In fact, given the demographics of the nation and the continuous influx and migration of people into and across the country, most children did not regularly attend high school until the Great Depression. Then, as a result of the economic disaster, children were encouraged to stay in school and graduate from high school in order to reserve job opportunities for the adults in the community. The public education system we know today is really a phenomenon of the post-World War II era of general prosperity and economic stability.
It is during this post-war period, as a national-defense response to Sputnik (and a civil-rights response to Brown v. the Board of Education), that the national government re-emerged as a player in educational policy. This time, however, it inserted itself beyond its historic role of providing or supplementing educational infrastructure for the states (and beyond what was necessary to end segregation), and began dictating operations and curriculum. In essence it inserted itself in an area where it lacked constitutional and institutional competence, and it imposed bureaucracies and inefficiencies on our schools, which never addressed the core problem—how our local schools should effectively educate the continuing influx of students of varying backgrounds and talents. That continues to be a peculiarly local problem to solve.
I believe it is the attempt to absorb and educate the vast and ever-changing influx of students of varying backgrounds and talents since the Great Depression that is the cause of the paradox that the drafters of A Nation at Risk observed:
…the average citizen today is better educated and more knowledgeable than the average citizen of a generation ago—more literate, and exposed to more mathematics, literature, and science. … Nevertheless, the average graduate of our schools and colleges today is not as well-educated as the average graduate of 25 to 35 years ago, when a much smaller proportion of our population completed high school and college.
This phenomena also explains why educational outcomes and drop-out rates vary so widely between localities and among the states—because the influx of diverse students has been so unevenly distributed across the country over the decades. The challenges faced by schools in Los Angeles, Detroit and Houston differ substantially from each other, and from suburban and rural schools.

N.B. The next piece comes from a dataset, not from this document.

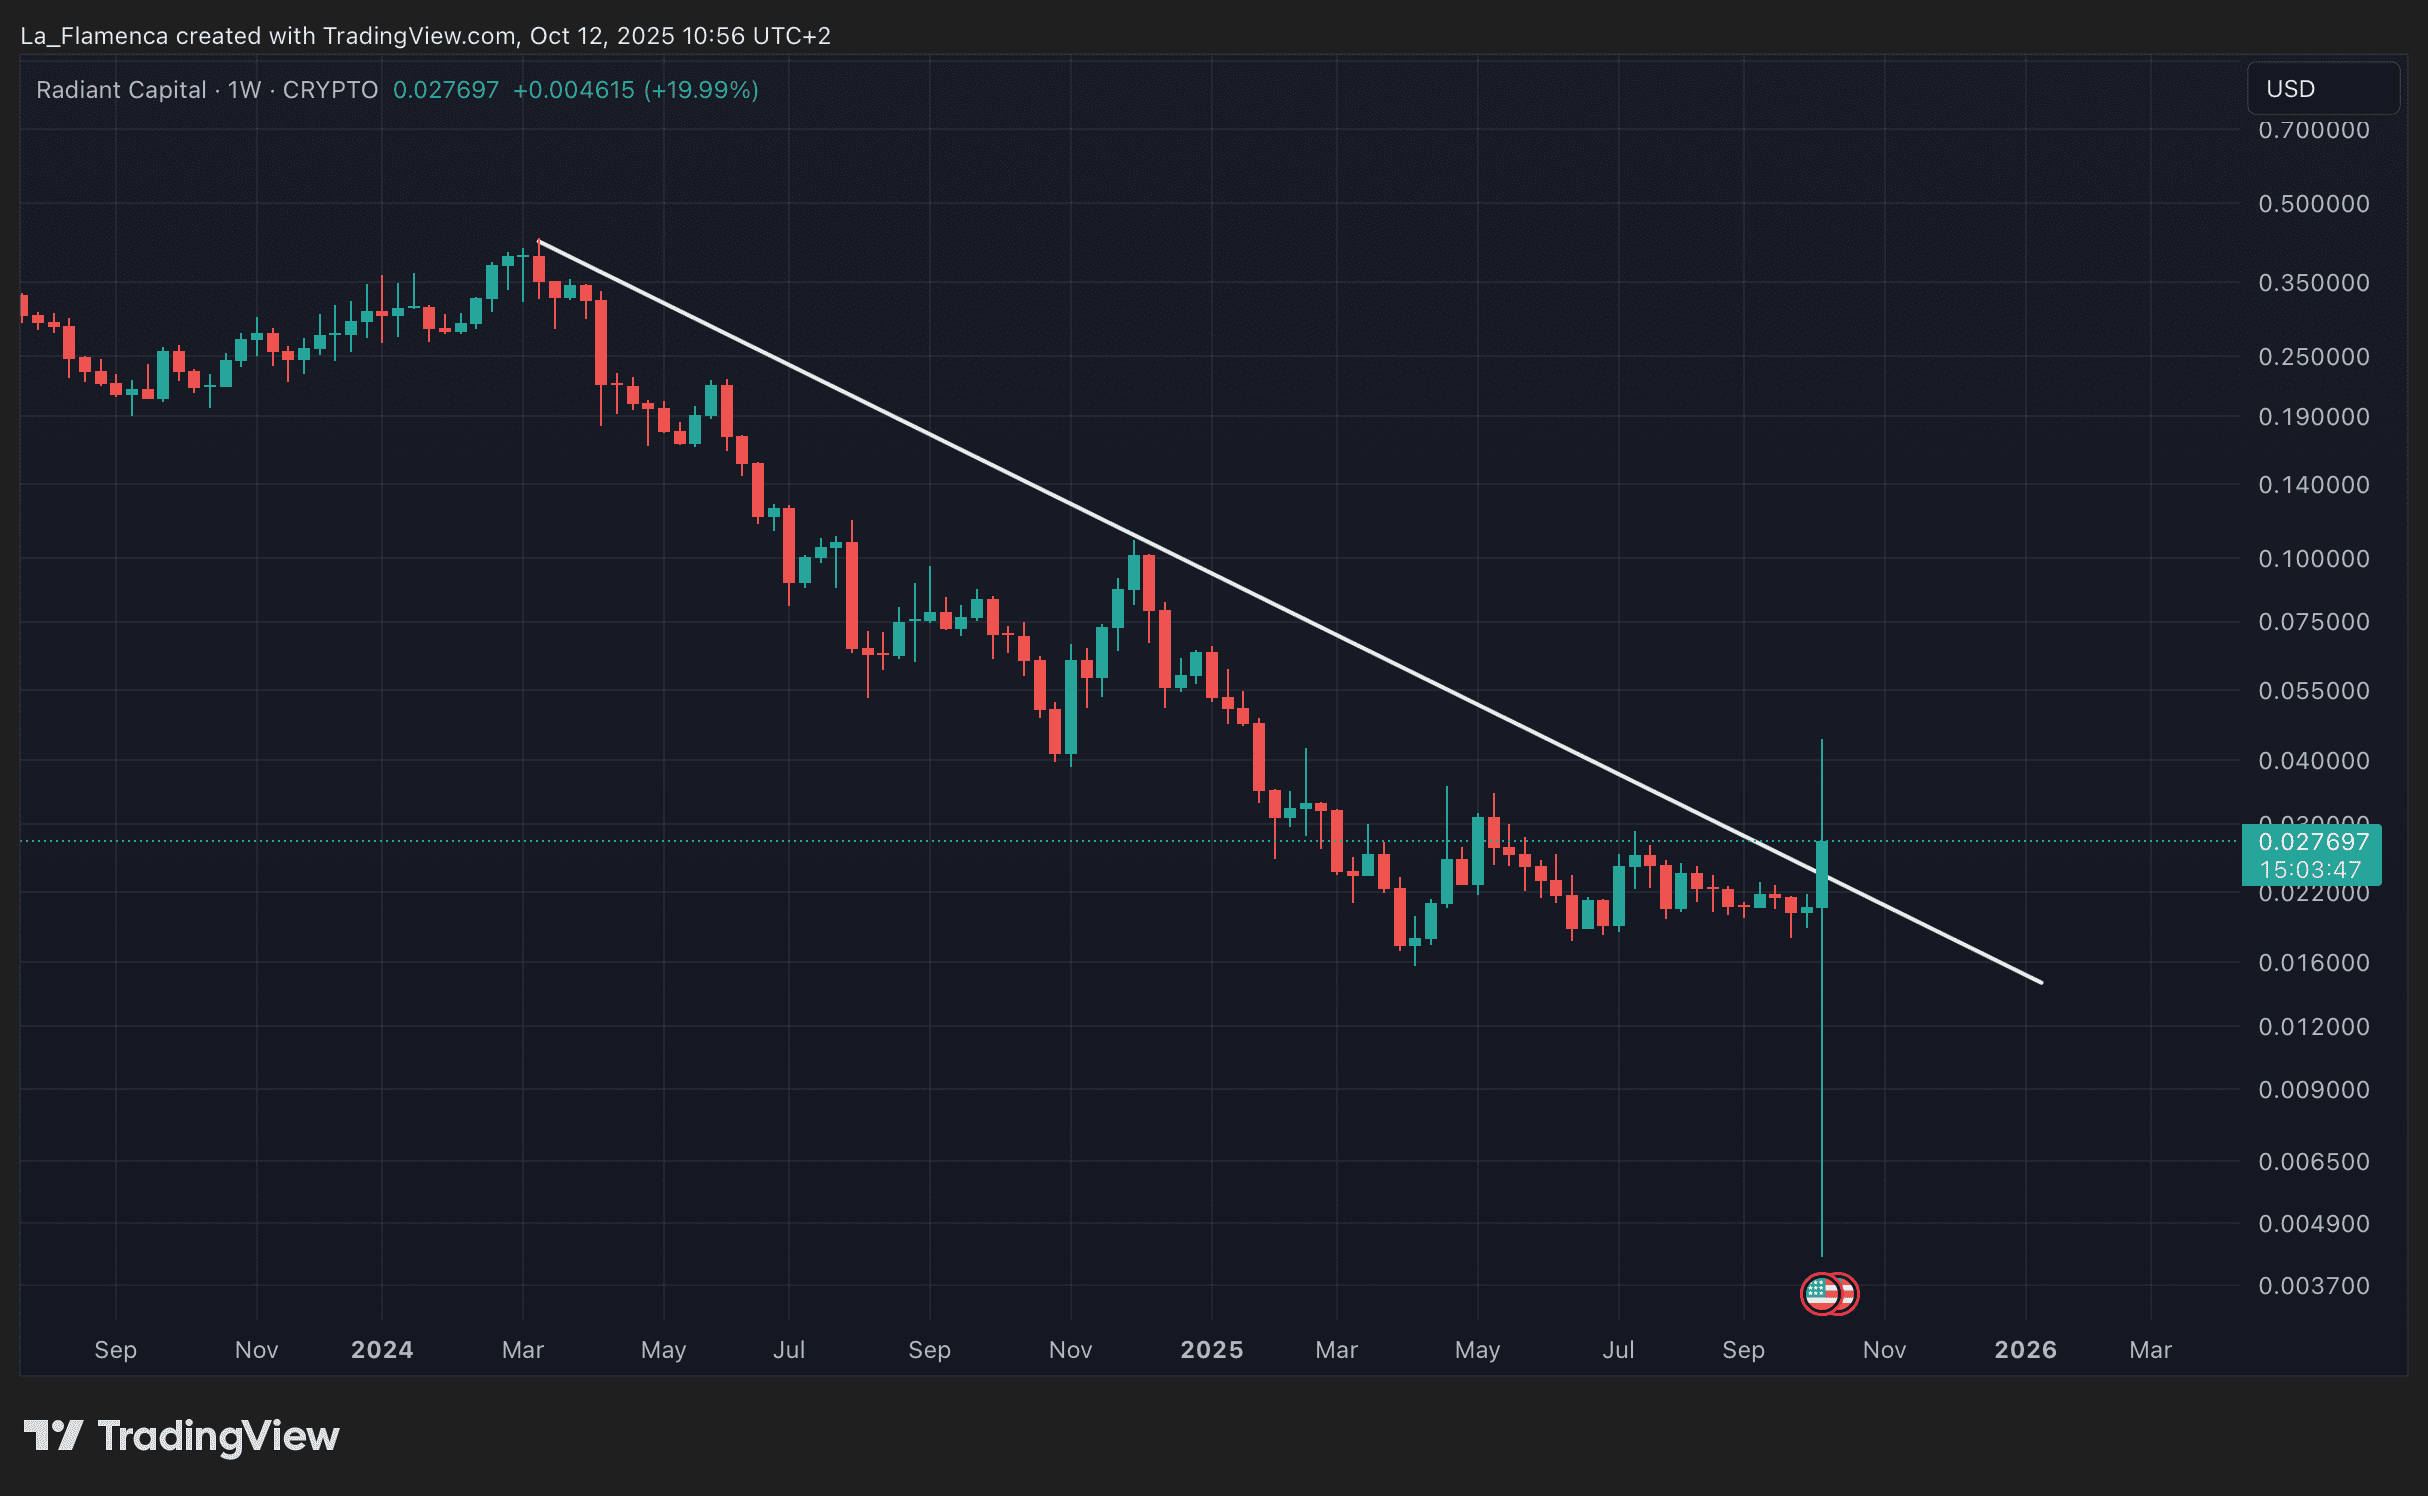This screenshot has width=2428, height=1496.
Task: Click the 2024 year label on time axis
Action: [x=382, y=1350]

Any meaningful educational reform must start with the core-knowledge to be taught in local classrooms, while addressing the reality that a significant percentage of children of diverse backgrounds and talents will never complete primary and secondary levels of education, let alone attend and graduate from college. While we try to retain these students in our schools as long as possible, and continue to raise their level of literacy, we must begin to focus their training on the “cultural literacy” they will need to be successful adults. Therefore, we must tailor the public school curriculum at each grade level to expose as many of these children as possible to the rudiments of American citizenship and the global economy. In the meantime, we must provide a more demanding curriculum at each higher grade level of school based on a strong foundation of “cultural literacy” in order to improve the quality of the knowledge of those who stay in school and graduate from high school. Each local and state must have the flexibility to tailor this curriculum to the type of diverse student they must educate.
National standards and tests, or even state standardized tests with teachers “teaching to the tests,” may continue to measure our problems as they get worse, but they will not solve these problems. Only local and state reforms will solve the problems our classrooms face.